Let us see the scatter plot of actual and fitted values:

cbind(Data=beer2, Fitted=fitted(fit.beer)) %>%
as.data.frame() %>%
ggplot(aes(x = Data, y = Fitted,
colour = as.factor(cycle(beer2)))) +
geom_point() +
ylab("Fitted") + xlab("Actual values") +
ggtitle("Quarterly beer production") +
scale_colour_brewer(palette="Dark2", name="Quarter") +
geom_abline(intercept=0, slope=1)

###Intervention Variables

When the effect lasts only for one period, we use a “spike” variable. this is a dummy variable that takes value one in the period of the intervention and zero else where.

If an intervention causes a level shift , the value changes permanently after introduction, then we use a step variable. It takes a value 0 before intervention and 1 after.

if there is a change in slope we are talking about nonlinear trend, we discuss it later.

Trading Days

For monthly or quarterly data, the bizdays() will compute the number of trading days each period.

Distributed lags

Effect of advertising lasts beyond the current period. Out of Syllabus.

Selecting Predictors

Don’do

  1. plot forecast varible against predictor- if no relationship drop that
  2. Do an MLR, drop variables whose p values are >0.95

You should do

Use CV function

CV(fit.consMR)
##           CV          AIC         AICc          BIC        AdjR2 
##    0.1163477 -409.2980298 -408.8313631 -389.9113781    0.7485856

Compare this with other models, take the value with lowest of first four and highest of last. eg. if there are 4 predictors,2^4= 16 models are possible.

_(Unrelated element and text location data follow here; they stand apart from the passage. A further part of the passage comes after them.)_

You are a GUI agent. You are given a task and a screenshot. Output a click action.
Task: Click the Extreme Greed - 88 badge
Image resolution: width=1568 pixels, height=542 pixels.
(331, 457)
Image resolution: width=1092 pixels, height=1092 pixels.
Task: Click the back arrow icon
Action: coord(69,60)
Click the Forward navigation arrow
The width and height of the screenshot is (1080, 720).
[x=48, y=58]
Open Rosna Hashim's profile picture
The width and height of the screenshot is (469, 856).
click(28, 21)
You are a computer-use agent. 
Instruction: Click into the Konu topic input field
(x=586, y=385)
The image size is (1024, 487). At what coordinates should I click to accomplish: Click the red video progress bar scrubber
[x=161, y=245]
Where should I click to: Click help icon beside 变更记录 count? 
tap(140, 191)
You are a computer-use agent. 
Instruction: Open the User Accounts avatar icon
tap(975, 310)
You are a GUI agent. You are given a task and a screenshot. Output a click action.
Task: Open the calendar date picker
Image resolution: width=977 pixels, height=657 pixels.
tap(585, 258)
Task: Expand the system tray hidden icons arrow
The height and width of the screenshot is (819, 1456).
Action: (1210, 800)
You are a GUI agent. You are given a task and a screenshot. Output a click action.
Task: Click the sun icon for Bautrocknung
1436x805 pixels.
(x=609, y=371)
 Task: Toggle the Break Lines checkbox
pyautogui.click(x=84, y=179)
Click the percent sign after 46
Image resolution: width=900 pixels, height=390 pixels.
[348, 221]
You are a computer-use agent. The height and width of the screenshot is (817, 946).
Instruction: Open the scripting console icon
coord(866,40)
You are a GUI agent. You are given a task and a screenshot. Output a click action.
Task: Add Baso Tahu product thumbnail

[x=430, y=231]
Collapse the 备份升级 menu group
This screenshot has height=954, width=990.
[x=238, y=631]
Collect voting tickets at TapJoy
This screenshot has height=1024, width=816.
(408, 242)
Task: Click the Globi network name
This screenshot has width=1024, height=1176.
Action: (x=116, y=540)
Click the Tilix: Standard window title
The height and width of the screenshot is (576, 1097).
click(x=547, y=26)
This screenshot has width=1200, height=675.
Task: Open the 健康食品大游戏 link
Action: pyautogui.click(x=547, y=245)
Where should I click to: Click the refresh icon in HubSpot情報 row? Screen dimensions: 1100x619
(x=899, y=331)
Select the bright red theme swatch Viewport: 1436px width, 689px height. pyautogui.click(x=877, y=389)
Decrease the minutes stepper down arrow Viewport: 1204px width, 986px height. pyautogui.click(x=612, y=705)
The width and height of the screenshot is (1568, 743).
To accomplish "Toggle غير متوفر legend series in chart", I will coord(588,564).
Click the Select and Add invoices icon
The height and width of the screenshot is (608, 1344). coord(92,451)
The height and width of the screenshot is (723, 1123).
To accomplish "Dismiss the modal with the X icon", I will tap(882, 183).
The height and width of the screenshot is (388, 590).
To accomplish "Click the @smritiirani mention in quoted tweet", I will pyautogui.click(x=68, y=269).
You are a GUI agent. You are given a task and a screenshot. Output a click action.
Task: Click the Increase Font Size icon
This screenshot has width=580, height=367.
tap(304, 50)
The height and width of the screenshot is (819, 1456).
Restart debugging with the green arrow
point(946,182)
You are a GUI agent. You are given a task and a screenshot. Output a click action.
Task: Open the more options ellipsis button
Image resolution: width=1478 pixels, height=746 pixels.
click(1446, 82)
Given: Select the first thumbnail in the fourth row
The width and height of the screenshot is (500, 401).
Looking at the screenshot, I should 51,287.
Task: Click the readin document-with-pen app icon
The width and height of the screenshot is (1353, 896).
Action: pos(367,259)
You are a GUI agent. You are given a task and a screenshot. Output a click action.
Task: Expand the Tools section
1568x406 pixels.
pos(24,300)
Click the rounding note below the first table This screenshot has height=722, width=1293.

Use Stepwise Regression - Forward,backward or hybrid

Forecasting with Regression

eg beer forecast using trend & Season alone

beer2 <- window(ausbeer, start=1992)
fit.beer <- tslm(beer2 ~ trend + season)
fcast <- forecast(fit.beer)
autoplot(fcast) +
ggtitle("Forecasts of beer production using regression") +
xlab("Year") + ylab("megalitres")